| GIVEN DATA |
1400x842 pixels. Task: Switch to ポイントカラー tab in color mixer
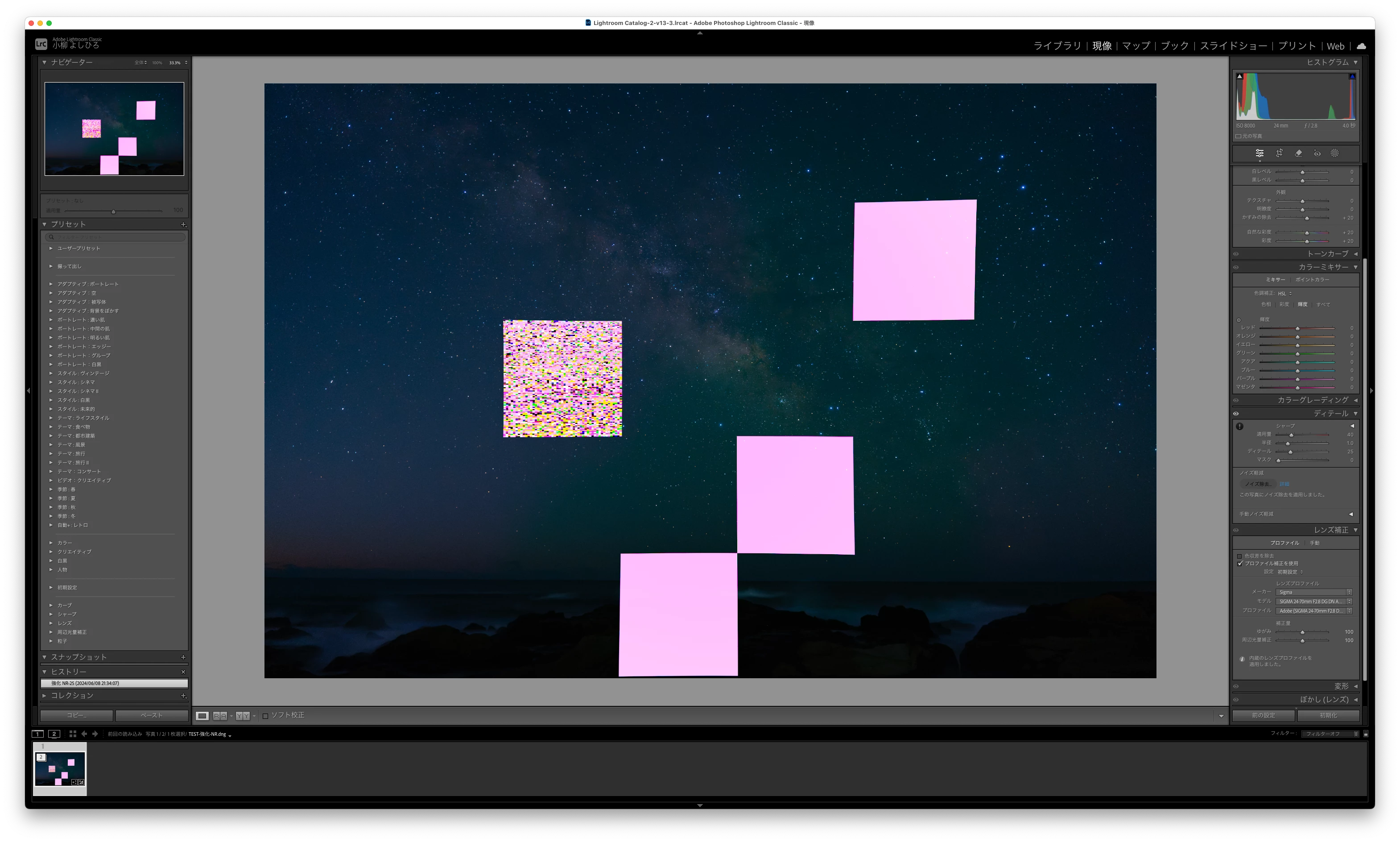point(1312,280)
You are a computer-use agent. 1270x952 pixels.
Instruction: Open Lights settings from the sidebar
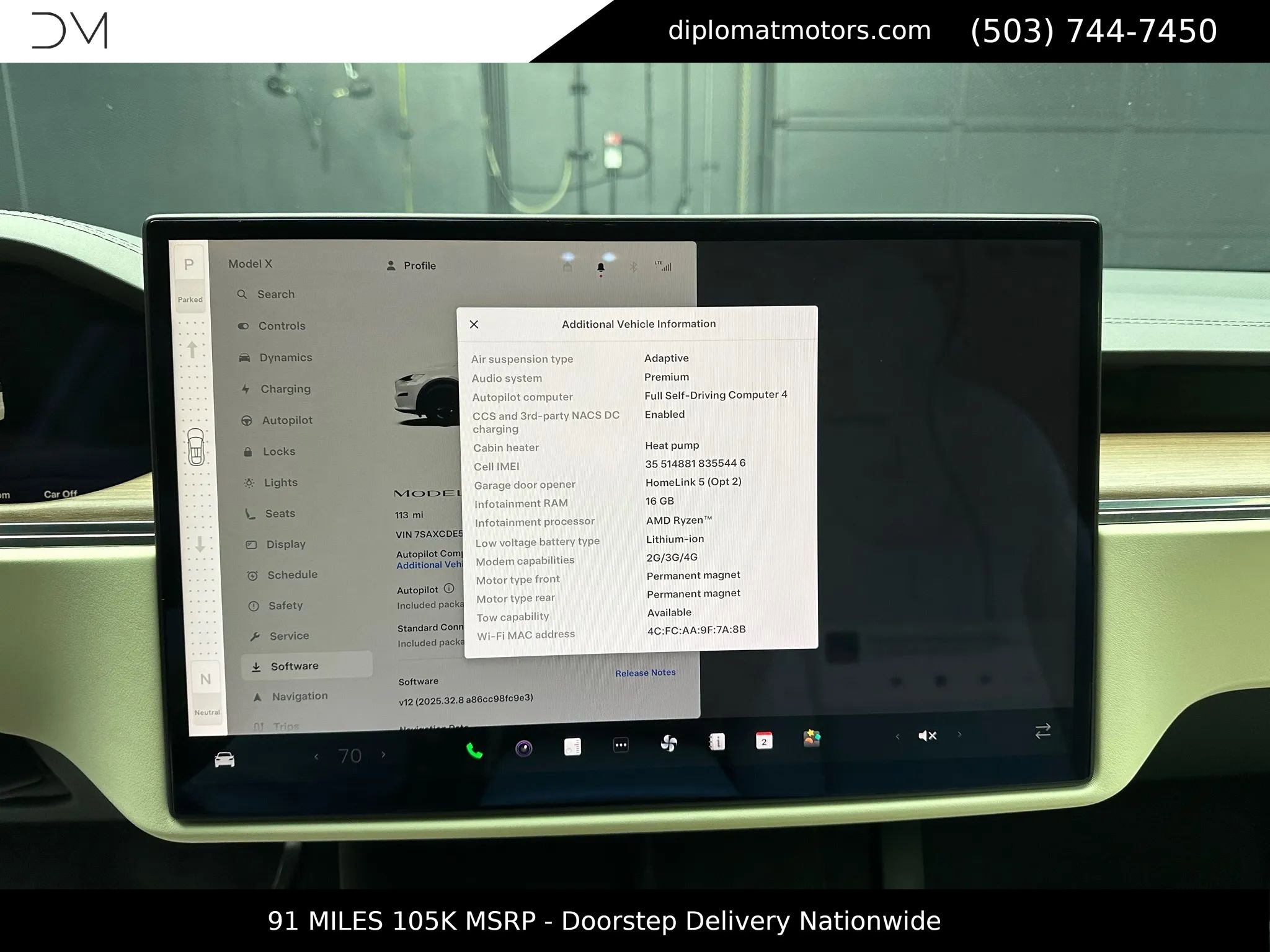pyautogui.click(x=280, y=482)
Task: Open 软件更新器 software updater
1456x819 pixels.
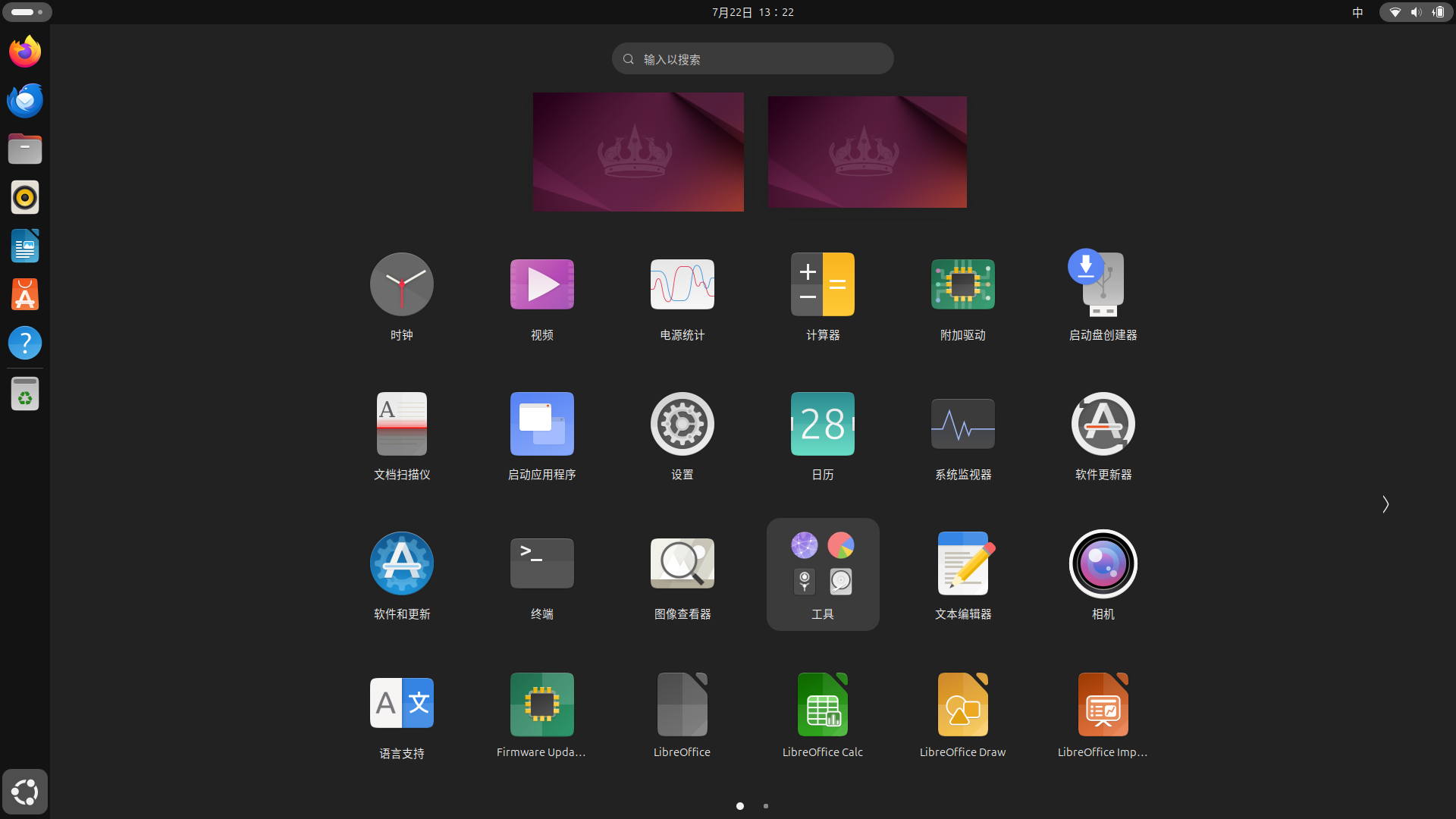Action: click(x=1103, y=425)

--

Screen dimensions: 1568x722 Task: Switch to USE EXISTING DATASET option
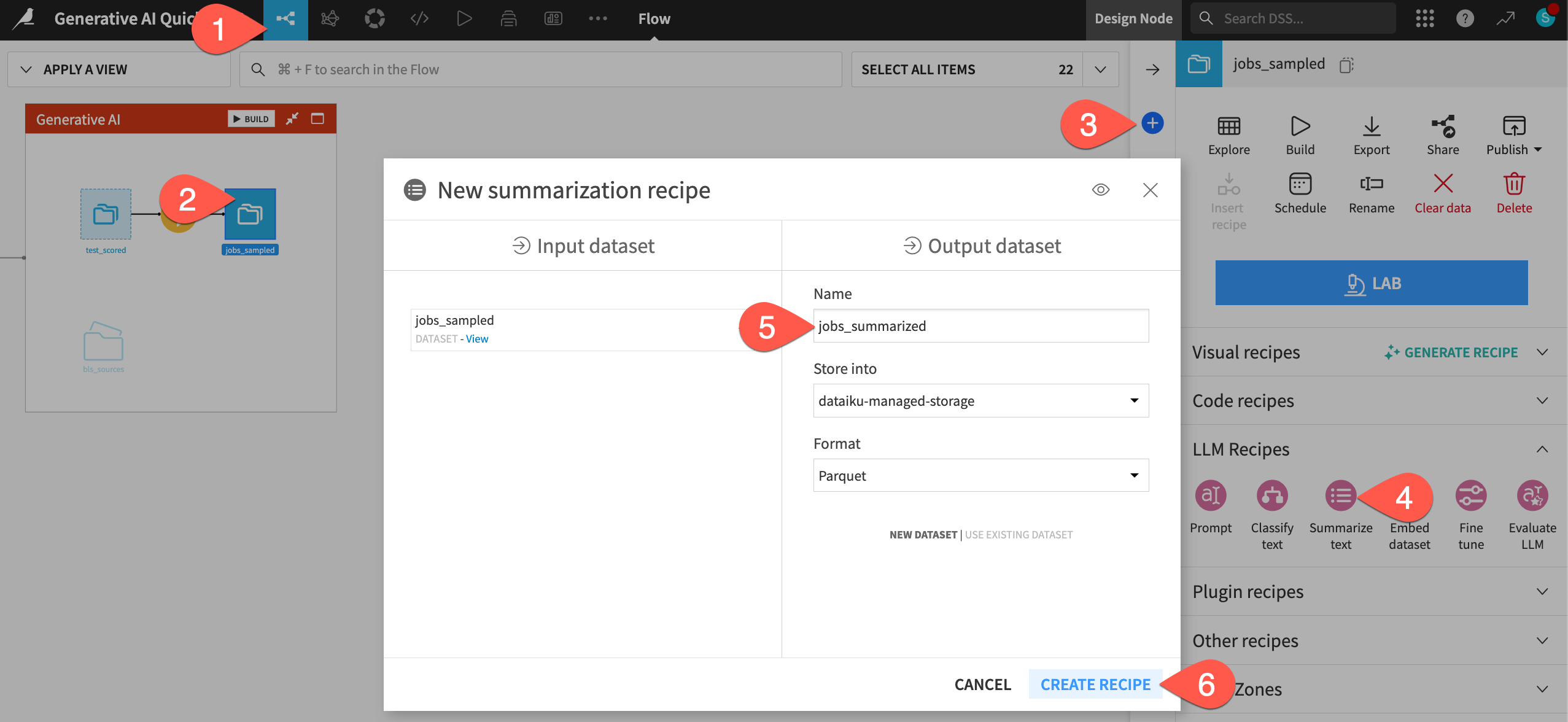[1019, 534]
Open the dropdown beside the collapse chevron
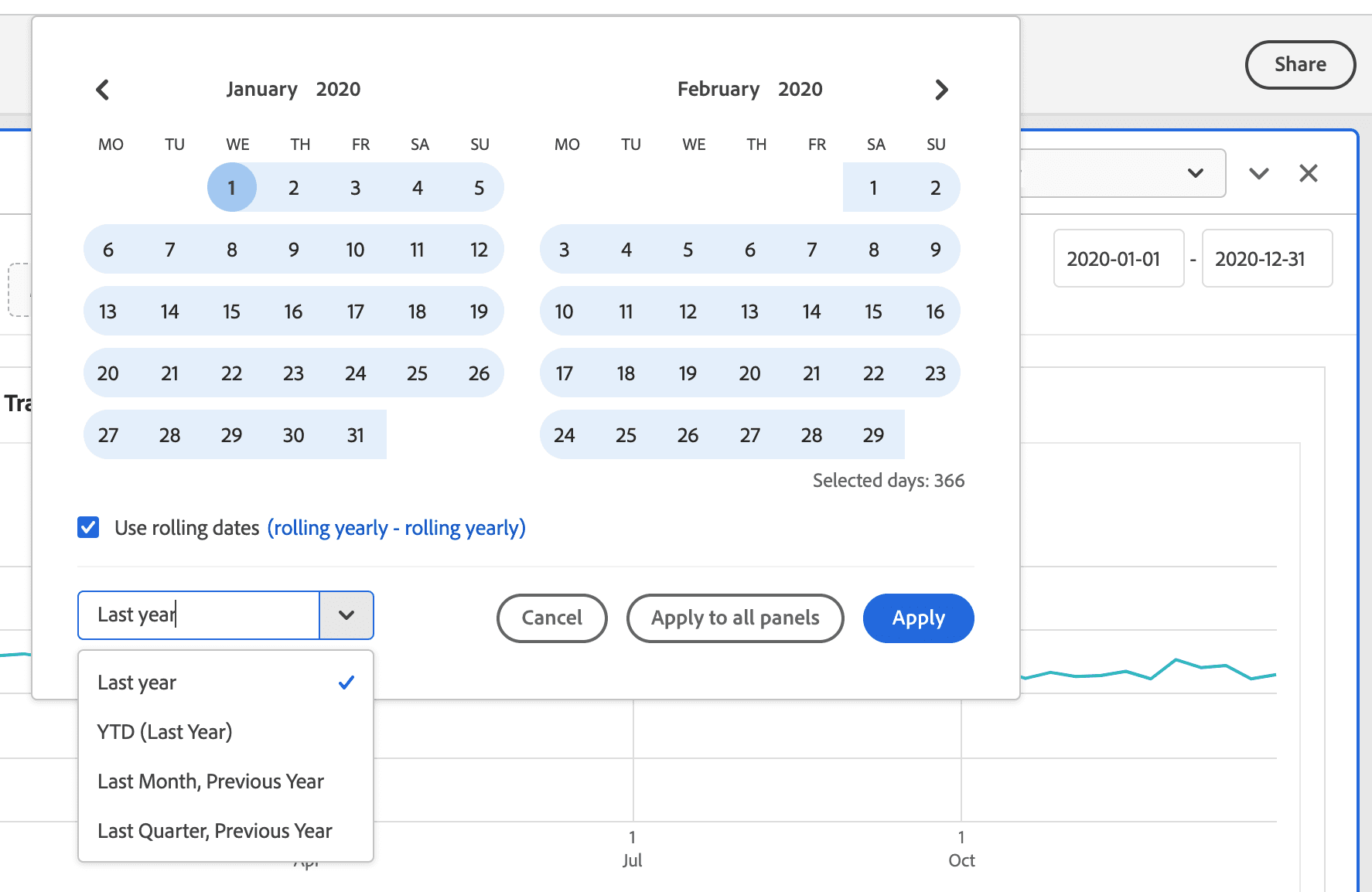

| HOW TO COMPLETE THIS TASK |
Copy out the listing above from the line containing "1400x842 pixels. Task: Switch" to the line containing "Task: Open 软件更新器 software updater", both included, exactly as written and minus the images.

| TASK RESPONSE |
1400x842 pixels. Task: Switch to ポイントカラー tab in color mixer
point(1312,280)
You are a computer-use agent. 1270x952 pixels.
Instruction: Open Lights settings from the sidebar
pyautogui.click(x=280, y=482)
Task: Open 软件更新器 software updater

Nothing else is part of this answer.